AUTHOR=Shen Jing , Feng Yu , Lu Minyan , He Jin , Yang Huifeng TITLE=Identification of the role of immune-related genes in the diagnosis of bipolar disorder with metabolic syndrome through machine learning and comprehensive bioinformatics analysis JOURNAL=Frontiers in Psychiatry VOLUME=14 YEAR=2023 URL=https://www.frontiersin.org/journals/psychiatry/articles/10.3389/fpsyt.2023.1187360 DOI=10.3389/fpsyt.2023.1187360 ISSN=1664-0640 ABSTRACT=Background

Bipolar disorder and metabolic syndrome are both associated with the expression of immune disorders. The current study aims to find the effective diagnostic candidate genes for bipolar affective disorder with metabolic syndrome.

Methods

A validation data set of bipolar disorder and metabolic syndrome was provided by the Gene Expression Omnibus (GEO) database. Differentially expressed genes (DEGs) were found utilizing the Limma package, followed by weighted gene co-expression network analysis (WGCNA).
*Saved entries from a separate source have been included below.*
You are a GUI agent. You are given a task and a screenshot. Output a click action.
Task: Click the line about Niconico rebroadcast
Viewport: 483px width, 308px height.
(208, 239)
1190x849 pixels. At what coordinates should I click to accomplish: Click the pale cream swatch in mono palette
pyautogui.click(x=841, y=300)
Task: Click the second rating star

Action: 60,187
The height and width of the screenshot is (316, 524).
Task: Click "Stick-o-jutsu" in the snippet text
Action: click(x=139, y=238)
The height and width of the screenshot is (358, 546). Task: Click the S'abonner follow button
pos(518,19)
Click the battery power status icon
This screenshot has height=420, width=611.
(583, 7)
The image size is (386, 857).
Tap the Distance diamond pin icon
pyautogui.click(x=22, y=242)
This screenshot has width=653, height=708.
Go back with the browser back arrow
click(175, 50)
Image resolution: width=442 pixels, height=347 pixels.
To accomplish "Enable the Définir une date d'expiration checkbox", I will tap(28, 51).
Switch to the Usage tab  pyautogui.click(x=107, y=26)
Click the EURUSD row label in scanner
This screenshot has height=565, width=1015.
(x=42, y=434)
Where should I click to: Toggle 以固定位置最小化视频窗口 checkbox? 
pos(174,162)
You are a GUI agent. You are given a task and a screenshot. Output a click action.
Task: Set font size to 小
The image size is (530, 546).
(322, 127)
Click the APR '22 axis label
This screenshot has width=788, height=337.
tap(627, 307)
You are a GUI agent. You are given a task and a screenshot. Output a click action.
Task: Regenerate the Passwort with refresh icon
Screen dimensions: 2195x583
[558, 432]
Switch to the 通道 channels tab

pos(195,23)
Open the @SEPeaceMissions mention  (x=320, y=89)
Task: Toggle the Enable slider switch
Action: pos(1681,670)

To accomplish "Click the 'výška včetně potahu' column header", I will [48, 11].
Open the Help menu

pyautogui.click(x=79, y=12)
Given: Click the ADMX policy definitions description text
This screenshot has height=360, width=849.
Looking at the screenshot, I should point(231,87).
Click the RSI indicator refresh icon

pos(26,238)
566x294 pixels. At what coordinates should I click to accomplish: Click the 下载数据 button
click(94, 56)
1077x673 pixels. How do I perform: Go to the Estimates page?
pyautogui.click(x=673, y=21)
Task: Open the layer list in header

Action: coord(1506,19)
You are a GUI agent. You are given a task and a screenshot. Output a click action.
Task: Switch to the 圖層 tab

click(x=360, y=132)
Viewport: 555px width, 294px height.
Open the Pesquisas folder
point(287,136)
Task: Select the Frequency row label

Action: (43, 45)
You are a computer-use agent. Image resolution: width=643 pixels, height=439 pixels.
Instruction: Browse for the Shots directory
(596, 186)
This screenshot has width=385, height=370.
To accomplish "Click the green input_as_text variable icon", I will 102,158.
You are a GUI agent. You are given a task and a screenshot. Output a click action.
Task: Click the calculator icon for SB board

Further analyses were performed to identify the key immune-related center genes through function enrichment analysis, followed by machine learning-based techniques for the construction of protein–protein interaction (PPI) network and identification of the Least Absolute Shrinkage and Selection Operator (LASSO) and Random Forest (RF). The receiver operating characteristic (ROC) curve was plotted to diagnose bipolar affective disorder with metabolic syndrome. To investigate the immune cell imbalance in bipolar disorder, the infiltration of the immune cells was developed.

Results

There were 2,289 DEGs in bipolar disorder, and 691 module genes in metabolic syndrome were identified. The DEGs of bipolar disorder and metabolic syndrome module genes crossed into 129 genes, so a total of 5 candidate genes were finally selected through machine learning. The ROC curve results-based assessment of the diagnostic value was done. These results suggest that these candidate genes have high diagnostic value.

Conclusion

Potential candidate genes for bipolar disorder with metabolic syndrome were found in 5 candidate genes (AP1G2, C1orf54, DMAC2L, RABEPK and ZFAND5), all of which have diagnostic significance.